Pour le deuxième volet de notre série d’entretiens, nous avons eu le plaisir de nous entretenir avec l’artiste visuel toulousain Pierre Fauret.

Pierre Fauret : Histoires d’hybrides – des humains & des animaux

La pratique diversifiée de la sculpture et du dessin de Pierre s’appuie sur des techniques fluides pour réimaginer les traits et les récits humains dans des formes animales en combinant de manière ludique une approche hybride et expérimentale de la création, des matériaux et de la narration visuelle.

Interview réalisée par Art Talk Write en juin 2021.

ATW : Vous vous décrivez comme un raconteur d’histoires – expliquez-nous ce terme et comment il se matérialise dans votre pratique.

PF : En fait, ce qualificatif a été récemment employé par une amie et je l’ai adopté. Dans « raconteur d’histoires », je vois un parallèle avec l’écriture et ça me plait de m’imaginer comme un auteur de nouvelles ou de contes visuels. Et pour cela, il me faut d’abord un appui concret : un objet, une matière, une œuvre précédente, l’image d’un animal…que je vais mettre en relation, confronter, abandonner puis reprendre, dans un processus plus ou moins rapide et parfois incertain. Ce sont des dessins annotés, des collages, des photos, des modelages, qui vont engendrer des personnages et des mises en situation liés à ce que je vis, au monde tel que je le perçois. “Lorsque j’ai une idée c’est l’image de l’idée qui me vient et pas le sens”: cette réflexion de l’artiste italien Maurizio Cattelan me parle beaucoup, mais je vois tout de même que le sens est déjà là, encore timide. Il va s’affirmer en faisant, l’idée est tirée dans une certaine direction par le travail de la main, c’est un mécanisme essentiel pour moi, où les « accidents » qui peuvent se produire jouent souvent un rôle déterminant. L’histoire finale faite d’histoires particulières va se cristalliser dans le lieu d’exposition, c’est l’étape du montage final et de la projection publique si je m’amuse à glisser vers une métaphore cinématographique !

Apparition-Disparition, 2020
crayons gras, mine de plomb et pierre noire sur papier, 21 x 29,7 cm

ATW : Comment avez-vous commencé à vous intéresser aux parallèles entre les humains et les animaux ?

PF : Il y a d’abord eu la figure répétitive de la série Mouton (1998 – 2000), qui me permettait de commenter certains aspects de notre société tout en esquivant une confrontation trop directe à la figure humaine. Mais j’ai vraiment franchi le pas à partir de 2002 avec la série des Hybrides (2002-2004), en créant, à partir de moulages ou d’agrandissements de parties de mon corps, un bestiaire fantastique où humain et animal sont pris, comme figés, au moment crucial où la métamorphose se produit. Pour le coup, on est plus dans la fusion que dans le parallèle ! On peut bien sûr voir dans l’exemple de la grande main-crocodile – Crocodilus fessus maximus (2004) – une référence à notre part animale, une allusion à ce que nous ne contrôlons pas – nous qui voulons tellement tout contrôler – les pulsions qui nous échappent et peuvent nous dominer, ces désirs enfouis qui nous font peur mais que nous avons malgré tout très envie d’aller explorer.

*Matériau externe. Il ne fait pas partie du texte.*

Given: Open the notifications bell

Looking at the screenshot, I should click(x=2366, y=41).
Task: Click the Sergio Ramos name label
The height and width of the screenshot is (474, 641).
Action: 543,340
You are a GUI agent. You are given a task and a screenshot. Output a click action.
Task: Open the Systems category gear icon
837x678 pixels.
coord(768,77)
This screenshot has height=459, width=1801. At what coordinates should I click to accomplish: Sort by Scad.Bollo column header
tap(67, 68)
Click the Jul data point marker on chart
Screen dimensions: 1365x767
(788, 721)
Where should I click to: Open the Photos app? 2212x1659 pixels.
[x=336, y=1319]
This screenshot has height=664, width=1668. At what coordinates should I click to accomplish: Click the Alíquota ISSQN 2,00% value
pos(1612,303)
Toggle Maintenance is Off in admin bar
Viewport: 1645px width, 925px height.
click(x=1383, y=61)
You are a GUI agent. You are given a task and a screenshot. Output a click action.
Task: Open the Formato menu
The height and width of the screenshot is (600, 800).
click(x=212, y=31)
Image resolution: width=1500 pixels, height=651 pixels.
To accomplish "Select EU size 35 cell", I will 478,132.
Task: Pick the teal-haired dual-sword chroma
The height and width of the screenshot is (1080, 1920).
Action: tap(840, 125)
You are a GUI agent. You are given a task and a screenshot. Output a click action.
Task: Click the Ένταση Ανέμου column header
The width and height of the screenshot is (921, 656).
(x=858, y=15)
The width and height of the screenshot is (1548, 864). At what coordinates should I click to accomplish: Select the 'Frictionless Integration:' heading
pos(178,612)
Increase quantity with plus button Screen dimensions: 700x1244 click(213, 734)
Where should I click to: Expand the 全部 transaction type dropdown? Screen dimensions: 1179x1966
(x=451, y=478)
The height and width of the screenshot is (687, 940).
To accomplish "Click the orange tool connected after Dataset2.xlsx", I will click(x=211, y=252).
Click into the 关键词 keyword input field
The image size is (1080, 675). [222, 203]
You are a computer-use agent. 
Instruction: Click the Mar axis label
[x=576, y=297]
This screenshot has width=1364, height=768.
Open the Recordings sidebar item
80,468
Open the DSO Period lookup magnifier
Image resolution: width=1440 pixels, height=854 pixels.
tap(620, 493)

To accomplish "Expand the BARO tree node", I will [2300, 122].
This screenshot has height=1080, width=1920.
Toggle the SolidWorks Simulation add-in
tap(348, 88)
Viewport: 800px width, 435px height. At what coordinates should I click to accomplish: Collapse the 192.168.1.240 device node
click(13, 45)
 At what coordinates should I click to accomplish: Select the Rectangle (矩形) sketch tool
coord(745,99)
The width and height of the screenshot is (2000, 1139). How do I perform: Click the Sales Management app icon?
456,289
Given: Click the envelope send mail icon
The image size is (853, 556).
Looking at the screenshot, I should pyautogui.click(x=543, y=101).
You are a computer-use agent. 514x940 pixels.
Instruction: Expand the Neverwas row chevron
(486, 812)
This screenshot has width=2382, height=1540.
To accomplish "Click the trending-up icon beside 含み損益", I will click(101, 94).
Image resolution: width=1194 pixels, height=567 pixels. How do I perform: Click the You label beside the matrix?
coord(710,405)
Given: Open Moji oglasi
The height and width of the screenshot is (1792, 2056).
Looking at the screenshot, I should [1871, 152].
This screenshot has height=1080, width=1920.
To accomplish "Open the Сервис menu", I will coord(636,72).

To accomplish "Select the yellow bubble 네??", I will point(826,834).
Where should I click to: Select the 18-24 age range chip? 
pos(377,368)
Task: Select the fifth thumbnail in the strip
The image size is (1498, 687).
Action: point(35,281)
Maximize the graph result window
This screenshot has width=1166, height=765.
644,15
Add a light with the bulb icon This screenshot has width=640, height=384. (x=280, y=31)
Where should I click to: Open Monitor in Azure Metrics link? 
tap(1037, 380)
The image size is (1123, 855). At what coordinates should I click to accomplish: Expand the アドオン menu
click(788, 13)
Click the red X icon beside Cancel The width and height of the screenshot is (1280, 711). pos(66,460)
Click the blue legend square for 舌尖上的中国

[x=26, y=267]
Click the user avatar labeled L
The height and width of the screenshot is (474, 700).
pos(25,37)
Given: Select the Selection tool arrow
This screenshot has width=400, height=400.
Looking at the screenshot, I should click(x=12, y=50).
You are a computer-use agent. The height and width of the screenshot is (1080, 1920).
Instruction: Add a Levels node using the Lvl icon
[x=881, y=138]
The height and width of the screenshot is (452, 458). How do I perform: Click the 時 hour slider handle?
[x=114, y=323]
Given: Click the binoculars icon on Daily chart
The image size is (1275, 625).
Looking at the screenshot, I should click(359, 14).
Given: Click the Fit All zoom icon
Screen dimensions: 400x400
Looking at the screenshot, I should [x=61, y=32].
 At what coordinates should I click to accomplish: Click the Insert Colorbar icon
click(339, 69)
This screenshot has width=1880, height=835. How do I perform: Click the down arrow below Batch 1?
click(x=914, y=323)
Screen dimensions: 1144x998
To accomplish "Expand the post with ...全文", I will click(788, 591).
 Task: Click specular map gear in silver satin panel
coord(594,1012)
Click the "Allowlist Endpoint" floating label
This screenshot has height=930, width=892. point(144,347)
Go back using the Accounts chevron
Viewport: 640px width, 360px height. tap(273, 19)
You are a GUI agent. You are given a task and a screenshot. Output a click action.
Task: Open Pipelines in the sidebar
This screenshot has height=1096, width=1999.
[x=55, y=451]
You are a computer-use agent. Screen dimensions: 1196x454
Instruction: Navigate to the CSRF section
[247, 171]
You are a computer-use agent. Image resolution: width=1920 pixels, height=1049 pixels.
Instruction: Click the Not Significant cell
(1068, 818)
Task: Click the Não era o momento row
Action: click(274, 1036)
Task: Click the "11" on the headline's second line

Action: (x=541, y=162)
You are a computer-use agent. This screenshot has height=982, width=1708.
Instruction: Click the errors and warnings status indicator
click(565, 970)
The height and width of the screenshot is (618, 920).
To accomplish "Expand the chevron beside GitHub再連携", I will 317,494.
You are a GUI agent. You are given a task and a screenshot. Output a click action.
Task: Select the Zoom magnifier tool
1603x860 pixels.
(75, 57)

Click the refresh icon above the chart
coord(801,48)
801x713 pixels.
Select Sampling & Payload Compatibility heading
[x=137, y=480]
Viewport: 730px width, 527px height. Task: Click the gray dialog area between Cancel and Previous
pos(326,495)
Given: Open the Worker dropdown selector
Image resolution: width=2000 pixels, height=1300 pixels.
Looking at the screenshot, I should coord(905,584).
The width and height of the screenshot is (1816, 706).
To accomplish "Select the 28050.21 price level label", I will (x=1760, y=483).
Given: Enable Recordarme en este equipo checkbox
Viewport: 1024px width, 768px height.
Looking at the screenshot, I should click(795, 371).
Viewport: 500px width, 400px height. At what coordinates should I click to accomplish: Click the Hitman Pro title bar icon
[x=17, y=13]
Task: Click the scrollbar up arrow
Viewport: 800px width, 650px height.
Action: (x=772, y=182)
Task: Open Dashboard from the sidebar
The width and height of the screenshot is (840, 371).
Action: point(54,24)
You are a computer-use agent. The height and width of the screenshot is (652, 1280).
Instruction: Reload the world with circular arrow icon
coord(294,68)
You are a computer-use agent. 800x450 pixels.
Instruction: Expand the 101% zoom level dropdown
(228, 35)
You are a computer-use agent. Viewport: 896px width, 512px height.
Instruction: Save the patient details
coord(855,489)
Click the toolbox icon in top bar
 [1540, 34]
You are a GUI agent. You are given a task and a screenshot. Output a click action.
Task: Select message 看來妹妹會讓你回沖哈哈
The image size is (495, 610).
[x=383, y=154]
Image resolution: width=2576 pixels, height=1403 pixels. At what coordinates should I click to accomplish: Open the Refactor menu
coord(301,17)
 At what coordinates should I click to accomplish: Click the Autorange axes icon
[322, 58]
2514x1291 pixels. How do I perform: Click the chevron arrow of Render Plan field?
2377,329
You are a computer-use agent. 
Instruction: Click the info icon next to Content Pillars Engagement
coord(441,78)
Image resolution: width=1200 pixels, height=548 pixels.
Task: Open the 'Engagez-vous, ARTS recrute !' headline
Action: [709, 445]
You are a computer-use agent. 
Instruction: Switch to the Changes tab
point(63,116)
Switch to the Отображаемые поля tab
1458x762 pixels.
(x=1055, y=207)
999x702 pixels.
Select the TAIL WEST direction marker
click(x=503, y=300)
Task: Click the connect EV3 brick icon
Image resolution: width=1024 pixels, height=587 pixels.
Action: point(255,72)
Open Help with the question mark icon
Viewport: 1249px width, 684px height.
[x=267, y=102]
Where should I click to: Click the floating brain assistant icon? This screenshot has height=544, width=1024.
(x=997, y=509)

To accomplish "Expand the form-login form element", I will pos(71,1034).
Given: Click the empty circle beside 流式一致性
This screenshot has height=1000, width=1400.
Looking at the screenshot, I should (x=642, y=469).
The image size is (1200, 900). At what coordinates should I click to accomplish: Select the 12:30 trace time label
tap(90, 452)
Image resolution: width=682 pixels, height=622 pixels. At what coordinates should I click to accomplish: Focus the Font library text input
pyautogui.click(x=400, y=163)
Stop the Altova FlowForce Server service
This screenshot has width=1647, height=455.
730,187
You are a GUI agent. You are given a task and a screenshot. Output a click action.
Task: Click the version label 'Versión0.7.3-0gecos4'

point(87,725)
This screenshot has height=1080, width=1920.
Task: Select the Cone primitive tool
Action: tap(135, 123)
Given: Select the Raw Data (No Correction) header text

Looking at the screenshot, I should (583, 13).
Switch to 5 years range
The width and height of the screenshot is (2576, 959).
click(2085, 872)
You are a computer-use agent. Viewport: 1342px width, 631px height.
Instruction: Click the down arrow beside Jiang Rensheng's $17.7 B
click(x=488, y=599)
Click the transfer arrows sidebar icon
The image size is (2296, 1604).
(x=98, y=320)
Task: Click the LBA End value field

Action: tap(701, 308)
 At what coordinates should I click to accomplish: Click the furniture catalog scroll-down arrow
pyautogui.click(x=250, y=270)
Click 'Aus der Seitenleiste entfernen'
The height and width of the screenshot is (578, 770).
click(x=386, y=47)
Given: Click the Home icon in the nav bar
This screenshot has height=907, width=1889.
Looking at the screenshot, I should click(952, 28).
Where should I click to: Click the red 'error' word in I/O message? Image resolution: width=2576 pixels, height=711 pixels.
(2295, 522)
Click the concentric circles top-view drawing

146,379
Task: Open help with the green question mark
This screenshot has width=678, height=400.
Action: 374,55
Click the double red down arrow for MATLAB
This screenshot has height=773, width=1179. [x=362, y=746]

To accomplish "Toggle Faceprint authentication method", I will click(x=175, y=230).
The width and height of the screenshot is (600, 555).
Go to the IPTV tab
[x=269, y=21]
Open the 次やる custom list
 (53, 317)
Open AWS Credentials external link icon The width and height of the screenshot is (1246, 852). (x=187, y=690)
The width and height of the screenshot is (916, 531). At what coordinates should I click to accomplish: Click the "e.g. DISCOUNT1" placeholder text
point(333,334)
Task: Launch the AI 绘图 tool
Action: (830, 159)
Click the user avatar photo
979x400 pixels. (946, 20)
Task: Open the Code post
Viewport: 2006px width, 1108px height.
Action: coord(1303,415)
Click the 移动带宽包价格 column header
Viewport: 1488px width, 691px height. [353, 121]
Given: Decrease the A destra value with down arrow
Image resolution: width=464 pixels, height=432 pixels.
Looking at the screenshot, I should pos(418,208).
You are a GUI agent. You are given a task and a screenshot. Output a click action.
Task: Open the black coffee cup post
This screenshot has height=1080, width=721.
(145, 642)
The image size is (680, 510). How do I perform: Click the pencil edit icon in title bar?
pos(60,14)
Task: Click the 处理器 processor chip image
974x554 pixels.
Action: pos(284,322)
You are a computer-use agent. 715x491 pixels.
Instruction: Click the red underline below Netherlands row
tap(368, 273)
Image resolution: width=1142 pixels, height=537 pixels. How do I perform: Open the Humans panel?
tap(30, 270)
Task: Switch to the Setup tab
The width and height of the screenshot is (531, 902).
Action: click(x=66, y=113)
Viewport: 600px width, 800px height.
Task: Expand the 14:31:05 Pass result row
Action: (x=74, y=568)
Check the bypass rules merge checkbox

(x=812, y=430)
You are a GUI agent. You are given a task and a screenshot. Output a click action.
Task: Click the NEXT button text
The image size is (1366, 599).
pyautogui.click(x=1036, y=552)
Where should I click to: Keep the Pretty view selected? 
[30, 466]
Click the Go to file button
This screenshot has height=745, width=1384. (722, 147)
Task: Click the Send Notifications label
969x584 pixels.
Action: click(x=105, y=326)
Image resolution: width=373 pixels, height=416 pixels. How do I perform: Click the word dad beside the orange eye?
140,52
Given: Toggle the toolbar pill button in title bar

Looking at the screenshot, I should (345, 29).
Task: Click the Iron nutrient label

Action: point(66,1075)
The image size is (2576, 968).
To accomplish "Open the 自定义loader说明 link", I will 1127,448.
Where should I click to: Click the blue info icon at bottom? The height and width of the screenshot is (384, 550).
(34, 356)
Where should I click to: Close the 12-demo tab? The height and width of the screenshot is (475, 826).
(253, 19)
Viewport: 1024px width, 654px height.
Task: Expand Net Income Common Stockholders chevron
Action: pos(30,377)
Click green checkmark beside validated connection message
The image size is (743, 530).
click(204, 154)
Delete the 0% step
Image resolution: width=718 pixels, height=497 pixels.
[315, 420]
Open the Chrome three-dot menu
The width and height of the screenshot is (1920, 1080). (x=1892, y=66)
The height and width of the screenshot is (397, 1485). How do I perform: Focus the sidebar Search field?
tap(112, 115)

Crocodilus fessus maximus, 2004
cire colorée et huile sur armature, œil en résine transparente peinte, 250 x 66 x 46 cm

ATW : Et comment ces deux mondes interagissent-ils dans votre pratique ? En particulier, pouvez-vous développer l’utilisation que vous faites des animaux pour commenter la société et le comportement humain ?

PF : Je considérerais plutôt qu’il n’y a qu’un seul monde avec un destin commun (pour employer de grands mots), dont font également partie le végétal et le minéral.

Est-ce que « j’utilise » les animaux ? Est-ce que « je me sers d’animaux pour instruire les hommes » comme disait La Fontaine ? Ce serait bien prétentieux de ma part, aussi vais-je simplement vous raconter la genèse de l’œuvre Polarité (2020). Tout commence avec la découverte, dans une vieille maison familiale, de deux serre-livres en forme d’ours blancs : ils me donnent envie de chercher des romans dont les titres comporteraient forcément le nom d’un animal sauvage, comme un zoo de papier blotti entre eux deux. Ma liste s’est cependant très vite élargie, rendant compte à sa manière de notre monde actuel, tous les volumes ayant été pris dans ma bibliothèque, déjà lus, parfois relus, ou encore à lire. A l’arrivée, ne subsiste entre les deux ours qu’une banquise suspendue, balafrée par la corrosion, au-dessus de laquelle les livres expriment leur rémanence dans une longue bande colorée et floue, semblable à une empreinte chromatographique. Et c’est ainsi que je me retrouve, presque surpris, avec une œuvre qui parle à la fois du changement climatique, de la disparition de certaines espèces, mais évoque aussi l’éventuel effacement du livre tel que nous le connaissons.

Polarité, 2020
panneau de styrofoam fixé au mur, serre-livres en céramique, résine acrylique, 200 x 60 x 26 cm
au dessus : tirage numérique sur Dibond, 148 x 40 cm

ATW : Y a-t-il des histoires, des thèmes ou des animaux récurrents dans votre pratique ? Si oui, quels sont-ils et quelle est leur signification pour vous ?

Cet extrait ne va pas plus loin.